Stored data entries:
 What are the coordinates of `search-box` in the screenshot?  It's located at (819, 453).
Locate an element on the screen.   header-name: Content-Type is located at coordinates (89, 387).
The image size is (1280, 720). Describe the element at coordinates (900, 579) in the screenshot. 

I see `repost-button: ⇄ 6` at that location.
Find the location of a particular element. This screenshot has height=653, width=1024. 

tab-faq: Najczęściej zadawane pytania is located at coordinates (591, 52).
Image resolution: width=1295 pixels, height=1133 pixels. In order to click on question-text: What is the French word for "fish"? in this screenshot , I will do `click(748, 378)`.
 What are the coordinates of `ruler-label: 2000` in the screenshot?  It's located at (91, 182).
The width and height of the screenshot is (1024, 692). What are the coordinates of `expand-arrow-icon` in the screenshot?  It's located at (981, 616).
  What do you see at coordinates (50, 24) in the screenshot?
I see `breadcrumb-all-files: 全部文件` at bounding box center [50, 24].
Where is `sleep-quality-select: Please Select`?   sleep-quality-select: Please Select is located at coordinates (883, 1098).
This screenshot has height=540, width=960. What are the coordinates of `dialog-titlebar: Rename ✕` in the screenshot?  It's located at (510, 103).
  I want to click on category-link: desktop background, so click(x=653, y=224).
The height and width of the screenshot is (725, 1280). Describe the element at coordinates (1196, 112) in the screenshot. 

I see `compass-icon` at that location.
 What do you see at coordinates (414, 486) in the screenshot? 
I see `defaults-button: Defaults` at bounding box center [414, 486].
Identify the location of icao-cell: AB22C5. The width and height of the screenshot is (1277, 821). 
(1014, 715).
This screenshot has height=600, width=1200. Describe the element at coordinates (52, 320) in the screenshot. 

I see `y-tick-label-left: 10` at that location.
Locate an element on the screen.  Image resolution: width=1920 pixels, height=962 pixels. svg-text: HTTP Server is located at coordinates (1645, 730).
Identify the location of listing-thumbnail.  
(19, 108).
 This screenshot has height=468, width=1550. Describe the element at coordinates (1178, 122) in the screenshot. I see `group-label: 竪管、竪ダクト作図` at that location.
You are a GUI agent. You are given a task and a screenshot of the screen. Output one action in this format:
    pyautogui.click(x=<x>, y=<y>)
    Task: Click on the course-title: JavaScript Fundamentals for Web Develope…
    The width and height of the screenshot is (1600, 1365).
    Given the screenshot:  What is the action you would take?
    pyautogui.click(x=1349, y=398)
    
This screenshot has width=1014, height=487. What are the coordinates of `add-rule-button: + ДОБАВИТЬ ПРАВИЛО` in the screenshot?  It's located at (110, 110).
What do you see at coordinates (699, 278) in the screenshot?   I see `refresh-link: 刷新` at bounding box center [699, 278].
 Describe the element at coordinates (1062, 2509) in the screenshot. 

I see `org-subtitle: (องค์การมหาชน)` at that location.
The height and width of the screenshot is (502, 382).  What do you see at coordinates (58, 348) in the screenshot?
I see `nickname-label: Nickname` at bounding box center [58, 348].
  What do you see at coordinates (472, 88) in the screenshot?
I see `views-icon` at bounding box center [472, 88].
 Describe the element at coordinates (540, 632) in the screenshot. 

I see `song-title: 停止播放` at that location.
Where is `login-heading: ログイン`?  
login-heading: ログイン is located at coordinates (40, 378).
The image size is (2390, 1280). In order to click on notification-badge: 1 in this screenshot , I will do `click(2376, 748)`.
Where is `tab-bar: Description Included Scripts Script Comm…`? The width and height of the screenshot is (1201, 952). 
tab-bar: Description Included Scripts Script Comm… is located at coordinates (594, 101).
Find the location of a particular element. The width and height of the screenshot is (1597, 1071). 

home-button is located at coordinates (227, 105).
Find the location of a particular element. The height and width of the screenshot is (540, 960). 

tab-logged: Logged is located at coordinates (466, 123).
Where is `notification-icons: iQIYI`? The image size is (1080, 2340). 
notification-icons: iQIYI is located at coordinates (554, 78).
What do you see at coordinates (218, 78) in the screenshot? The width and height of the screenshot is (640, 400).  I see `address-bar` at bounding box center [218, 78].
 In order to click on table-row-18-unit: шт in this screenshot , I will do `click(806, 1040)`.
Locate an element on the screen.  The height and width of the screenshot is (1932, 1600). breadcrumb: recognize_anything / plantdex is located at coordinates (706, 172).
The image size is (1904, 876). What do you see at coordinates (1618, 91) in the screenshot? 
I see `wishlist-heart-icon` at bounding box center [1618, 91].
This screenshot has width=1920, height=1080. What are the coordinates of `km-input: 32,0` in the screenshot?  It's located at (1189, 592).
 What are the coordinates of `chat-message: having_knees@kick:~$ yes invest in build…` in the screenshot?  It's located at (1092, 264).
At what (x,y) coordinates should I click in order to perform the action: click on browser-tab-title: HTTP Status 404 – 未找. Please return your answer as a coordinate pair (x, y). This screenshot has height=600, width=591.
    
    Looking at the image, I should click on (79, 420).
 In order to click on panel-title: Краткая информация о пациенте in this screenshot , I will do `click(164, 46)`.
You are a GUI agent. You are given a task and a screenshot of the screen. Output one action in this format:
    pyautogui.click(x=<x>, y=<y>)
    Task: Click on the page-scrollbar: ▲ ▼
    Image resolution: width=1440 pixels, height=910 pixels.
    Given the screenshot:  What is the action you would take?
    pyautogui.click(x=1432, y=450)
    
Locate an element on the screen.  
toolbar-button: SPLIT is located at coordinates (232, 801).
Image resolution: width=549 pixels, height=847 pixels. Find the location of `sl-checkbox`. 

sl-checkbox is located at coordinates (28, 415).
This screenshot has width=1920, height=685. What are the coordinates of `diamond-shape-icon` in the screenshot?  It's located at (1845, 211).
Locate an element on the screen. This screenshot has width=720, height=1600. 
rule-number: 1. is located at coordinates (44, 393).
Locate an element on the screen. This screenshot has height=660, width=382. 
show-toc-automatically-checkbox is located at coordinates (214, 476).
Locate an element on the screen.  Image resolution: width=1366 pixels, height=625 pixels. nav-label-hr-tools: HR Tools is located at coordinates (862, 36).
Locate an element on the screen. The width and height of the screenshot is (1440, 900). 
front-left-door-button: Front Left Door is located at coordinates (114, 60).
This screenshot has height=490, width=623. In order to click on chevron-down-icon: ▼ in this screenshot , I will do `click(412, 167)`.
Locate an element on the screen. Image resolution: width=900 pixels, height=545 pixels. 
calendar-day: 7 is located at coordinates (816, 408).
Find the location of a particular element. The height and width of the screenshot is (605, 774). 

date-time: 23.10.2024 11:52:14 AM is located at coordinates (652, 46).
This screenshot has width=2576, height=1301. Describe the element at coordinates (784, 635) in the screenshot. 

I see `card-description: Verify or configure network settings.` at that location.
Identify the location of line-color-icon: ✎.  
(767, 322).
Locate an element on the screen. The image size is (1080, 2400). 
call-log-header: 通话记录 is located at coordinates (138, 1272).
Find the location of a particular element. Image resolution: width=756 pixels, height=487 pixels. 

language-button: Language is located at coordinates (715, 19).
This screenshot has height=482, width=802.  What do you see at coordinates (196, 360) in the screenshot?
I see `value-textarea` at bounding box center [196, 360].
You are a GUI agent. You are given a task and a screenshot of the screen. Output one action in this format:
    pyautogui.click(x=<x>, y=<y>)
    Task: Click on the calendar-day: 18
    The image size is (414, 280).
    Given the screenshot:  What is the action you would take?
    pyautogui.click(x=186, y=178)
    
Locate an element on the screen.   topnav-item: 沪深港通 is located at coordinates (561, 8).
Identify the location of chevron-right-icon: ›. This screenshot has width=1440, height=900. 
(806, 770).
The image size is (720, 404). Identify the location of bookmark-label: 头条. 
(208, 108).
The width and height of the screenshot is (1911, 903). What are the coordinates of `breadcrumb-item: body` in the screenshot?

### TASK DESCRIPTION:
Pick out every line of the data above that contains the string "Included", matching case exactly, and copy each of those lines.

### ANSWER:
Where is `tab-bar: Description Included Scripts Script Comm…`? The width and height of the screenshot is (1201, 952). 
tab-bar: Description Included Scripts Script Comm… is located at coordinates (594, 101).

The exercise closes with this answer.